Hellboy II: The Golden Army

Published by brian under Movies, Reviews

Will really likes Hellboy 2; he really, really likes it. He kept getting on me to go out and see it. Last weekend, I finally had the time to sit down with Hellboy 2, and I can confirm that it is completely average.*

In the sequel, Hellboy and crew save the world from Elric, Pan’s Labyrinth, and steampunk. I’m all for destroying as much steampunk as possible, but those villains are really unsinister compared to the undead Nazi, Karl Ruprecht Konen. Hellboy 2 also runs about 30 minutes too long to show off Guillermo del Toro’s creature menagerie. The strangely scene at the troll market feels just like Tim Burton’s waiting room in Beetlejuice, and fairy monsters shouldn’t feel that way.

*GIVEN INSTRUCTION:*
Answer these questions about the Hellboy II review:
1. Who kept pressing the reviewer to go see the film?
2. Which undead Nazi are the sequel's villains compared to?
3. By about how many minutes does the review say the film runs too long?

*DATA EXCERPT:*
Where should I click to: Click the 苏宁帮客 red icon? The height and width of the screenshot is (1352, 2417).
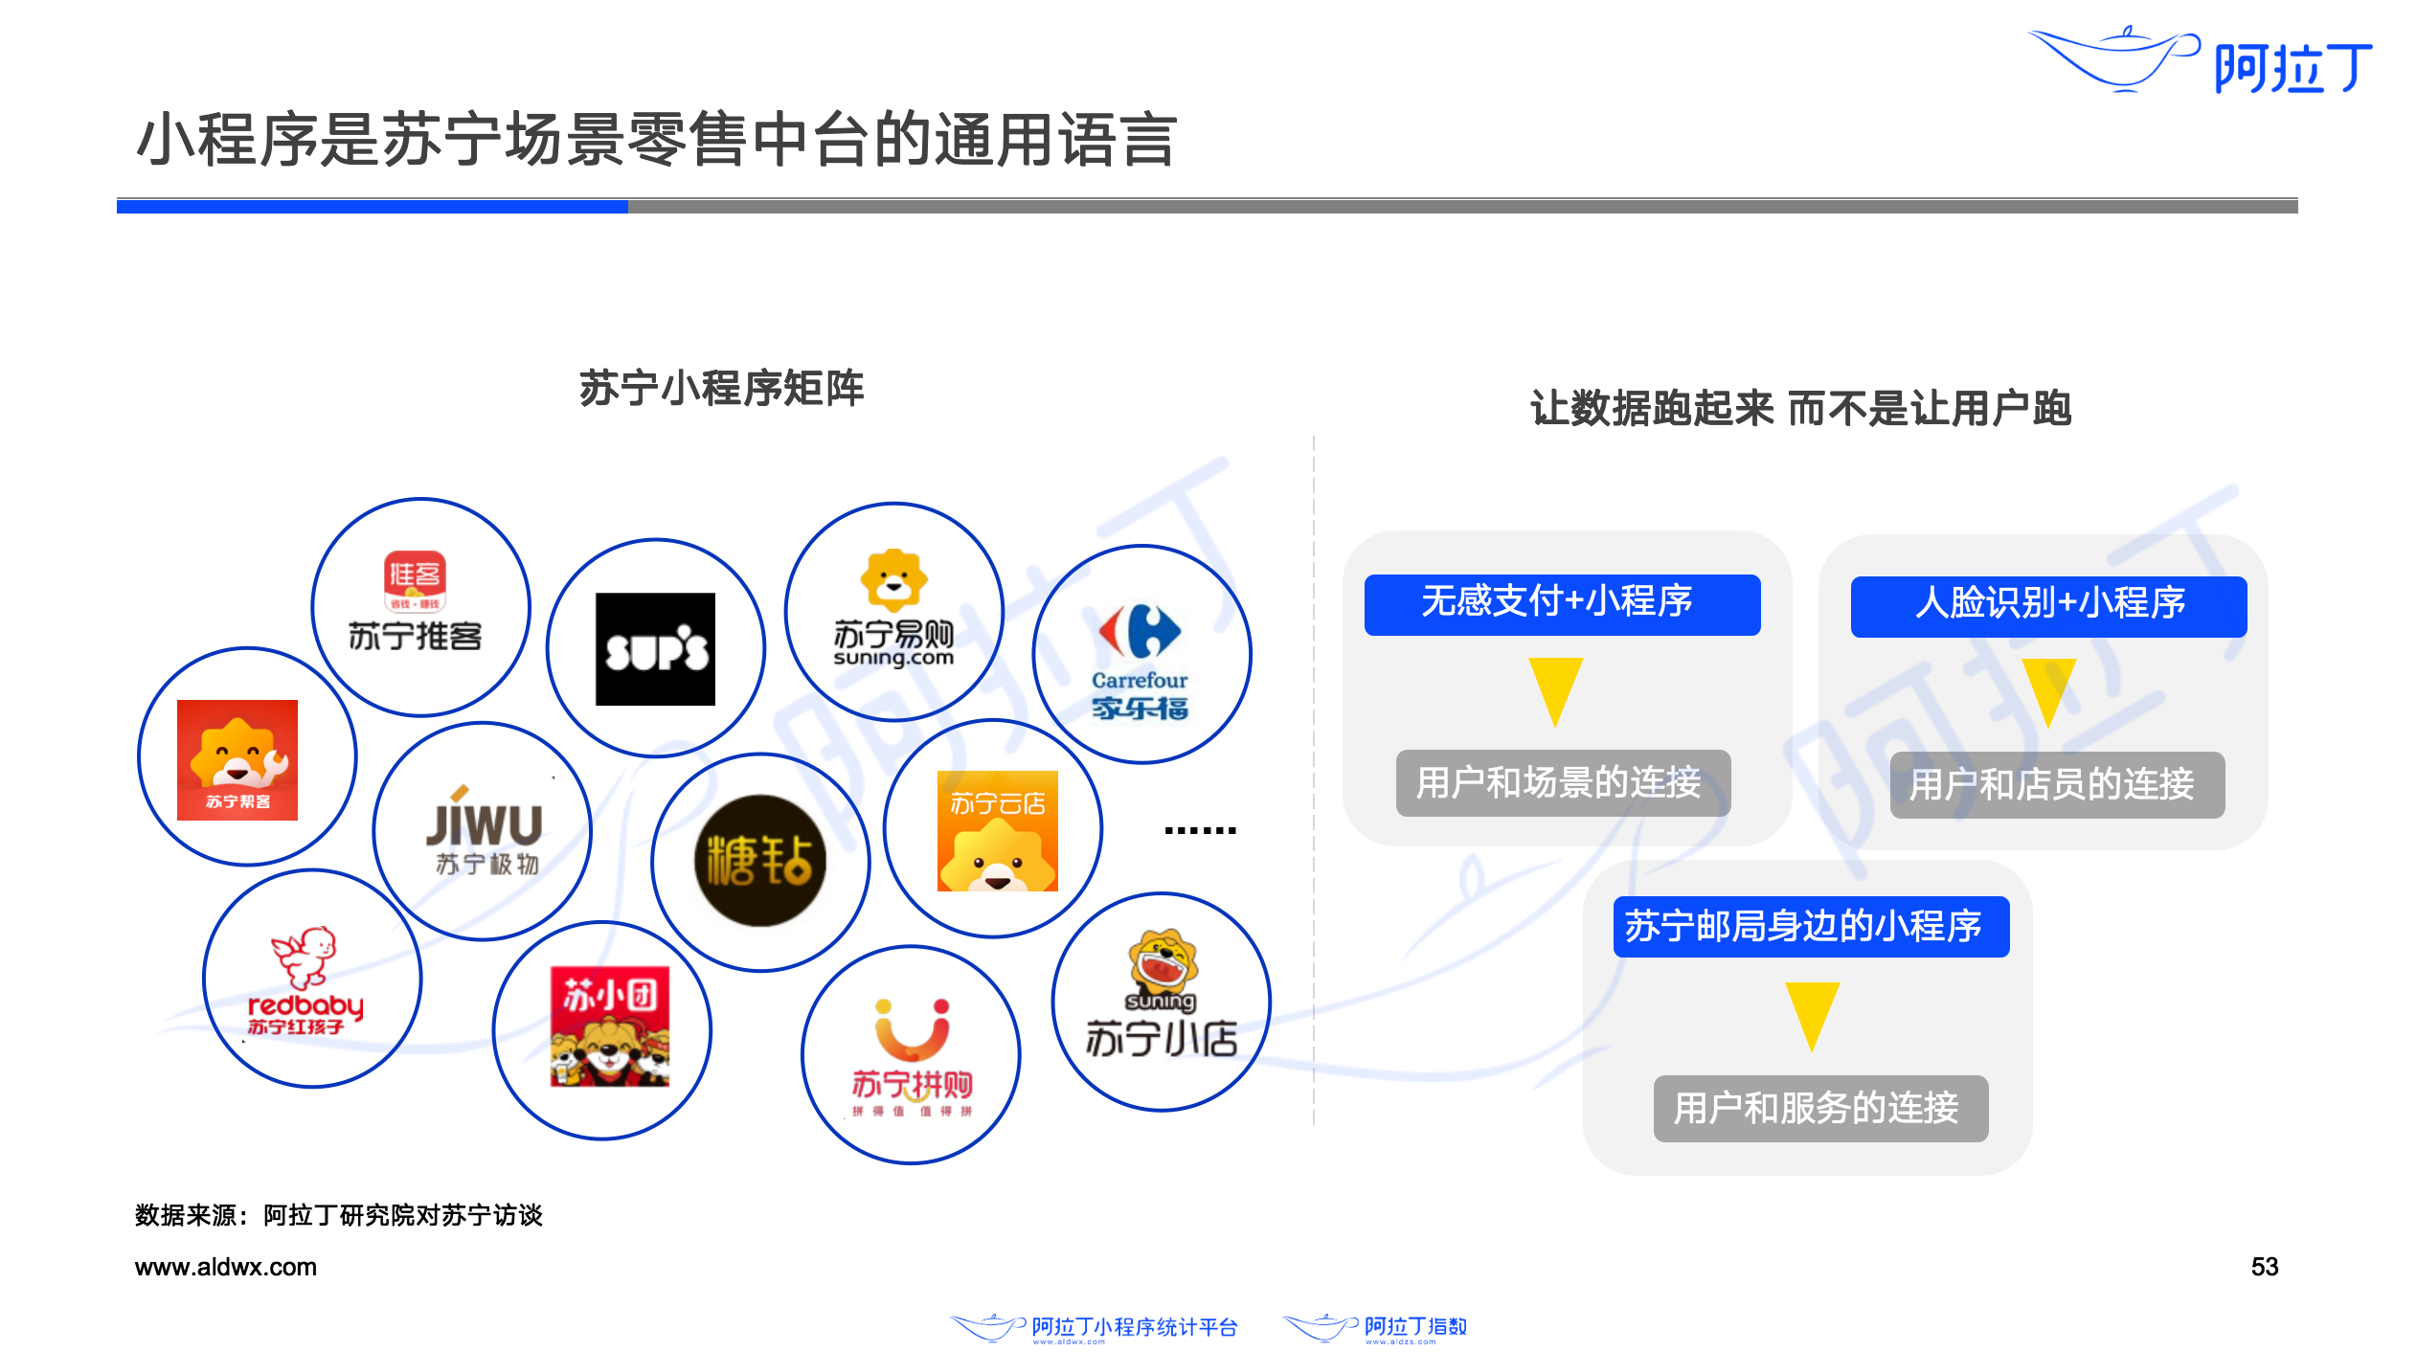(x=237, y=759)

*SOLUTION TO THIS EXERCISE:*
1. Will
2. Karl Ruprecht Konen
3. About 30 minutes